In his latest blog, C.Co’s John Knight considers why zero based thinking will be necessary for the future sustainability of Local Government.
As we emerge from the eye of the COVID-19 hurricane, we are seeing talk of a ‘new normal’ becoming the most over-used rhetoric of the time. It is language that imagines the future from where we were previously. However, the future is likely to look nothing like the past, and it is time to take a ‘zero based thinking’ approach to consider how a local authority of the future will operate.

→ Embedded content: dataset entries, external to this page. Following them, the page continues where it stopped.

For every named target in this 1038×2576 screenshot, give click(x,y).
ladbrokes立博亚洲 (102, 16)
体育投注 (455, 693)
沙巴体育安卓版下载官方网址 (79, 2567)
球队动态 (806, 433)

A few years ago I was asked by two councils that were considering a merger to produce a strategy and an outline budget for the smaller of the two, to show what an alternative to merger might look like and taking a minimal spend approach. I used a zero based budget and re-designed the council from the bottom up, with no sacred cows, stripping out historical activities that would have to stop entirely or be picked up by an alternative organisation. Remaining services were made lean and based on good practice from elsewhere. It also allowed for new services to be built if there was evidence that these were needed and valued by residents.
It went way beyond the ‘easy-council’ comparison, as it didn’t try to re-build what went before or to generate income, but instead to only do things that truly added value to residents.
The outcome of the exercise was to halve the budget of the council. (Not unexpectedly) rather than be used as a think piece to truly consider future options it was used as a bogeyman to scare any doubters into the merger. It allowed members and officers to make minimal change to the way things had been before.
It now feels like we are entering an era where zero based thinking will be necessary for future sustainability, where the ‘unthinkable’ decisions of the past become the norm and where a key principle will be knowing when and what to quit, and if necessary, actually quitting.